Aim of the task :: Please copy each line from the entries that contains the string "Switch".

** Opening Data extract block **

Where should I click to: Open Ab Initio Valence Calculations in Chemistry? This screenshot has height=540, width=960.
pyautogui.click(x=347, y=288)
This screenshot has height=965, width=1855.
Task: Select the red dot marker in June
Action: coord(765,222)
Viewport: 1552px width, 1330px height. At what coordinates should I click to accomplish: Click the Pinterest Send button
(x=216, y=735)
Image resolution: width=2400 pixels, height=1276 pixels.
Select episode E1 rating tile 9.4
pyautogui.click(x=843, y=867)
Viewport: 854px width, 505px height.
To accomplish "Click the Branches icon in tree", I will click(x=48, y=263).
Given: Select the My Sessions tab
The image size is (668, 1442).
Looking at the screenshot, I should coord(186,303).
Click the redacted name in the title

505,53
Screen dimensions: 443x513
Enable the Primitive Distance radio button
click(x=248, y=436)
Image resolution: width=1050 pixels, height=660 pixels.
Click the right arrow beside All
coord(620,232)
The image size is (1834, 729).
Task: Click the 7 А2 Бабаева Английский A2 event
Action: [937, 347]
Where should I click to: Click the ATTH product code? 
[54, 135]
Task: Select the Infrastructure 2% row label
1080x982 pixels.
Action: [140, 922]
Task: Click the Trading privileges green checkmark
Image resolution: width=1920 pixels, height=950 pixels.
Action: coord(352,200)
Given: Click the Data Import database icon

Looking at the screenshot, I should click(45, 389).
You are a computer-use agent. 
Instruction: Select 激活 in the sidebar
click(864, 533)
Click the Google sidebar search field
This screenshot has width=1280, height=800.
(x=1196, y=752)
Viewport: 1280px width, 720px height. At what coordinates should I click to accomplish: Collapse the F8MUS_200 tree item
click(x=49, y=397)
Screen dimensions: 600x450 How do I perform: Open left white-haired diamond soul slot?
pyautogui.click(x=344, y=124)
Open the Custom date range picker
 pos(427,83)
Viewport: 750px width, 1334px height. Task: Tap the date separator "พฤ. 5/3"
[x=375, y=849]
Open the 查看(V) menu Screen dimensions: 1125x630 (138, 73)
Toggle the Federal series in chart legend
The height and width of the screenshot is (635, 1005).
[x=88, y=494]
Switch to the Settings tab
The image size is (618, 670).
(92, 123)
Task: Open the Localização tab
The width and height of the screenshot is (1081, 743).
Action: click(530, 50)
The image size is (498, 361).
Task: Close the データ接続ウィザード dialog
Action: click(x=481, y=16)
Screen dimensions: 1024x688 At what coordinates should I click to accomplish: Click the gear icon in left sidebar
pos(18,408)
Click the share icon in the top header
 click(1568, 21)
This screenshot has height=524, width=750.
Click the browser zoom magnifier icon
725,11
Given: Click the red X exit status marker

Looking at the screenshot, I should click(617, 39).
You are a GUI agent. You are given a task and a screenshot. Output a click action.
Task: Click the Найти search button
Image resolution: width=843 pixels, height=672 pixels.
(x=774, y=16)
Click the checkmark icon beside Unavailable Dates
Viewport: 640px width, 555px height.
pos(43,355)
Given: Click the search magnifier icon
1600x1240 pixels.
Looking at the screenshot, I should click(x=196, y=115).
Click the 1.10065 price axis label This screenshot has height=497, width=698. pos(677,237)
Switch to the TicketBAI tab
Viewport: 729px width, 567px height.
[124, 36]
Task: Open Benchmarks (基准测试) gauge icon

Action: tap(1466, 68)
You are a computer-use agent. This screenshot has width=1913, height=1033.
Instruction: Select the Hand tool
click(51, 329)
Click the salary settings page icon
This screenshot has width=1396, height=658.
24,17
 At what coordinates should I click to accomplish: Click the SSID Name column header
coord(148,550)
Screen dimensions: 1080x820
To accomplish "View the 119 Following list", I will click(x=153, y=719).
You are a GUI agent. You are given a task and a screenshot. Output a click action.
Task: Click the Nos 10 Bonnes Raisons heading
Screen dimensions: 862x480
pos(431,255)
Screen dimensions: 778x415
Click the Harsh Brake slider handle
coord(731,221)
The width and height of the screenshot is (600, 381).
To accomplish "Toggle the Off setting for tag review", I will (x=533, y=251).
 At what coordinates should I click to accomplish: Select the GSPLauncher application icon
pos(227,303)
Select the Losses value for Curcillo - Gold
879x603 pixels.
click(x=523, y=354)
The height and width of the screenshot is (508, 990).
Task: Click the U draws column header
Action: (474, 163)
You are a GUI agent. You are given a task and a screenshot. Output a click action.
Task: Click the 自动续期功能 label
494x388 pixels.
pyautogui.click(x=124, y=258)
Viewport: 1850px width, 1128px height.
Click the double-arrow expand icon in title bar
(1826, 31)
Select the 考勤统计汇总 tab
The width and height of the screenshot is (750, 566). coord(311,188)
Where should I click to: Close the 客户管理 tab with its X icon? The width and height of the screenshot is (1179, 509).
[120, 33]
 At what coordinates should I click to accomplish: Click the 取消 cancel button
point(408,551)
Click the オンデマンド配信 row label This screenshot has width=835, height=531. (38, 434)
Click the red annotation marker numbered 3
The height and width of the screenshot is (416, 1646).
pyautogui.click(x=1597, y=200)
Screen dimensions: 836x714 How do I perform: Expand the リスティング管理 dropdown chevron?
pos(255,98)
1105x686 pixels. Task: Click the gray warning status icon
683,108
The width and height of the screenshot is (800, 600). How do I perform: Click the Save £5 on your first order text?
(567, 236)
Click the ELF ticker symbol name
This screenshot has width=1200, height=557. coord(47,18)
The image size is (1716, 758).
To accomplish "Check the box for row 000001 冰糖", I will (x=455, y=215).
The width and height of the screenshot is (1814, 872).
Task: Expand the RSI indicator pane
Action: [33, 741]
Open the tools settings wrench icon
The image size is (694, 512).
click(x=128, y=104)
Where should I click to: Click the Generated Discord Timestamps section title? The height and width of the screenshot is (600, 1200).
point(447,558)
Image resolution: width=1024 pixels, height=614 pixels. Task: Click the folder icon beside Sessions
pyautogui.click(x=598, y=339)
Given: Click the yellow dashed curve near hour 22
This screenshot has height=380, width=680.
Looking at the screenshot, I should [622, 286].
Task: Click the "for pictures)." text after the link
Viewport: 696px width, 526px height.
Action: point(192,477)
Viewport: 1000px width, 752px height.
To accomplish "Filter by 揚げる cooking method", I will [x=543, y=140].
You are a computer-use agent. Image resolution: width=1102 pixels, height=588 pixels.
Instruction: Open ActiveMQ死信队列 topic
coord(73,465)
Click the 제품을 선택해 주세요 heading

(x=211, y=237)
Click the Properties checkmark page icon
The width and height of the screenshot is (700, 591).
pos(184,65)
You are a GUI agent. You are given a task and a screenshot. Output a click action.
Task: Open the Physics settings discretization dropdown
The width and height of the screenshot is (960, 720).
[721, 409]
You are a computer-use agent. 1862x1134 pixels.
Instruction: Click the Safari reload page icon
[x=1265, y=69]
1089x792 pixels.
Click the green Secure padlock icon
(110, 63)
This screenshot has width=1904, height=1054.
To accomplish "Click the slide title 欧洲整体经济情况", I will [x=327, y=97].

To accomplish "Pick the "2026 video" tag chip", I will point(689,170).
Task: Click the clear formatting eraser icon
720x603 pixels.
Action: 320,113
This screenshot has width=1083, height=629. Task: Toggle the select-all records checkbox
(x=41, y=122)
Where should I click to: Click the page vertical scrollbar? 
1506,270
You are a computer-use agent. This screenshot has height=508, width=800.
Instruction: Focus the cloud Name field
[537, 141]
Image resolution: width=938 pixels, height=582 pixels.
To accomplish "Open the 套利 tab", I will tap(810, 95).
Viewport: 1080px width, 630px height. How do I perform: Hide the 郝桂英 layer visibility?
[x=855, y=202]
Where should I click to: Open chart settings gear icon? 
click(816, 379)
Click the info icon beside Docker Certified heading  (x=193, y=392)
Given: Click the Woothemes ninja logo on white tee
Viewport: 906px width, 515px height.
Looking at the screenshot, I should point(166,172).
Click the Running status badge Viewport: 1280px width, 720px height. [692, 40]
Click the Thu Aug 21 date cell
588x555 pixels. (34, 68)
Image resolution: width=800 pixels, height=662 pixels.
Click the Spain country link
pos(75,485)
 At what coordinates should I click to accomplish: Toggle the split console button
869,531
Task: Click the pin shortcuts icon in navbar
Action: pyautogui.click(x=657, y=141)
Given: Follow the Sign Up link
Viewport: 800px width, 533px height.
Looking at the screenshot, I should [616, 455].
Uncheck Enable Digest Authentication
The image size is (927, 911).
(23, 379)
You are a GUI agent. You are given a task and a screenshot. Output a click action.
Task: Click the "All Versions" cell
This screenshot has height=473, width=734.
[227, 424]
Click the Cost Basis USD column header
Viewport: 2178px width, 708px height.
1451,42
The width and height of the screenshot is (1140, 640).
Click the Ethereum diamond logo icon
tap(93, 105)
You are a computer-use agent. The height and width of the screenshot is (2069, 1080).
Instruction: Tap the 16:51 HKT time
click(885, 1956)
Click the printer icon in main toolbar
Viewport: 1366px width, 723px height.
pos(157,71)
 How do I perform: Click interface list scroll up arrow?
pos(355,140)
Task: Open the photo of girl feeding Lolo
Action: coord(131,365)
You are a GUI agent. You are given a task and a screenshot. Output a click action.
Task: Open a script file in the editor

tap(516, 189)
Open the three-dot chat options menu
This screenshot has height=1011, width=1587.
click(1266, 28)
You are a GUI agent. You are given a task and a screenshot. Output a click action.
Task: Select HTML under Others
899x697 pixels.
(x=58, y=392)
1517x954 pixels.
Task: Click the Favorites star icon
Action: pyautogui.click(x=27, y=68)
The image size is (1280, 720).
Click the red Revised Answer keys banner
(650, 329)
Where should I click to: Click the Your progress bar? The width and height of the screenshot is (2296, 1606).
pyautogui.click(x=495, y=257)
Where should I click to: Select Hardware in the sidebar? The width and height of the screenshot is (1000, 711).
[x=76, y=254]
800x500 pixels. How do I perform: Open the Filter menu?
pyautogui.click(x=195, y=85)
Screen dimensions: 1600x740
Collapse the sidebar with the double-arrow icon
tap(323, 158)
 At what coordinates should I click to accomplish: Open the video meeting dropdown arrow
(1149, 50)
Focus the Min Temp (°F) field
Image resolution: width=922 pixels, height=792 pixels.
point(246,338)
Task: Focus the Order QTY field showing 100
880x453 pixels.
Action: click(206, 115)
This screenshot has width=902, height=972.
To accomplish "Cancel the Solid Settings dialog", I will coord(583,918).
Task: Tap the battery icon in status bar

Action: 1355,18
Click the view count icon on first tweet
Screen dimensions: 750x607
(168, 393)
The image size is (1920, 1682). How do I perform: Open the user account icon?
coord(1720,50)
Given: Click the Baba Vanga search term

** Closing Data extract block **

Answer for this exercise ::
Switch to the Settings tab
Switch to the TicketBAI tab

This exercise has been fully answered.